Here is how pizza is surprisingly healthy, according to new research from Tufts University
Pizza and other forms of plant protein may promote healthy aging, research shows
The study, publishing in January in the American Journal of Clinical Nutrition, examined how protein intake influences aging. Researchers from Tufts University used surveys collected every four years from Harvard-based Nurses’ Health Study. The data was collected over the span of 32 years and included more than 48,000 female participants.
Researchers considered participants “healthy agers” if they remained free from 11 chronic diseases and maintained cognitive function, physical function and mental health.
Is plant protein or animal protein better for aging?
Women with higher consumption of plant proteins — defined in the study as protein from bread, pizza, fruits, vegetables, mashed potatoes, beans, cereal and baked items — were 46% more likely to remain healthy while aging, researchers noted. These women were less likely to get frail or develop ailments such as diabetes, cancer, heart disease and declining cognitive function later in life.
The same results were not true for participants with diets heavy in animal protein such as meat, cheese, milk and seafood.

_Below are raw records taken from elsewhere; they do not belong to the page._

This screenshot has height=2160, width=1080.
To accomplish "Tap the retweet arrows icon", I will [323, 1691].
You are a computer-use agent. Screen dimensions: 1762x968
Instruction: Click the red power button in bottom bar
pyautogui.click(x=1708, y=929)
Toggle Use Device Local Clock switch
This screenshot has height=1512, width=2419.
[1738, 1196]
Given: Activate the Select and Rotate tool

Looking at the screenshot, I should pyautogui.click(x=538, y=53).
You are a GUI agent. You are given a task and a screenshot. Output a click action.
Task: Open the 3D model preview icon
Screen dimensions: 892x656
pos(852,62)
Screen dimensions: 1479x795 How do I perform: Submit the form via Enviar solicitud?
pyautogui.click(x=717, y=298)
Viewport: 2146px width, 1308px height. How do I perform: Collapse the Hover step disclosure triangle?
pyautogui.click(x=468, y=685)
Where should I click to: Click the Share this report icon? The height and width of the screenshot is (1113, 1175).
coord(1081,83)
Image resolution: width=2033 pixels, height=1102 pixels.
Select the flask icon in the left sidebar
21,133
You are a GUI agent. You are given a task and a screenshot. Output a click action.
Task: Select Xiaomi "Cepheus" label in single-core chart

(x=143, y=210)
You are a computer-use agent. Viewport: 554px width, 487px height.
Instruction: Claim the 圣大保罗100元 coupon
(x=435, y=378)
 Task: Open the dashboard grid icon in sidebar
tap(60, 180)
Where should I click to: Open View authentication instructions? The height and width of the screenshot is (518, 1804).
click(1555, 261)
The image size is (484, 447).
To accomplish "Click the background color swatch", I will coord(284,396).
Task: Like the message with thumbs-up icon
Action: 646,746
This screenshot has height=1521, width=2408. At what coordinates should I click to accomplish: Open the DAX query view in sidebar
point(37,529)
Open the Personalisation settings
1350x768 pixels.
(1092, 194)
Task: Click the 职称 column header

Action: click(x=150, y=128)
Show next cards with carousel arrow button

“Consuming protein in midlife was linked to promoting good health in older adulthood. ... We also found that the source of protein matters,” said lead author of the study, nutritional epidemiologist Andres Ardisson Korat, a scientist with the Jean Mayer USDA Human Nutrition Research Center on Aging at Tufts University, per Tufts University.
Korat continues: “Getting the majority of your protein from plant sources at midlife, plus a small amount of animal protein seems to be conducive to good health and good survival to older ages.”
Researchers noted that animal protein has a moderate link to fewer limitations in aging but plant protein consumption has a more consistent association across the board and stronger benefits for mental and cognitive health in old age.
“Those who consumed greater amounts of animal protein tended to have more chronic disease and didn’t manage to obtain the improved physical function that we normally associate with eating protein,” said Korat, per Tufts University.
Plant protein is heart-healthy
Higher plant protein consumption was also tied to lower LDL (“bad”) cholesterol levels, lower blood pressure and a healthier heart. On the other hand, higher animal protein consumption was linked to higher LDL cholesterol levels and higher blood pressure.
“The advantage of consuming more plant protein compared with other nutrients in the diet is that plant protein is associated with lower risk of cardiovascular disease and other chronic conditions,” Ardisson Korat explained, per Forbes. “It promotes good physical function by enhancing muscle synthesis. And it comes from food sources that typically contain high-quality carbohydrates, such as dietary fiber, vitamins and minerals, and antioxidants.”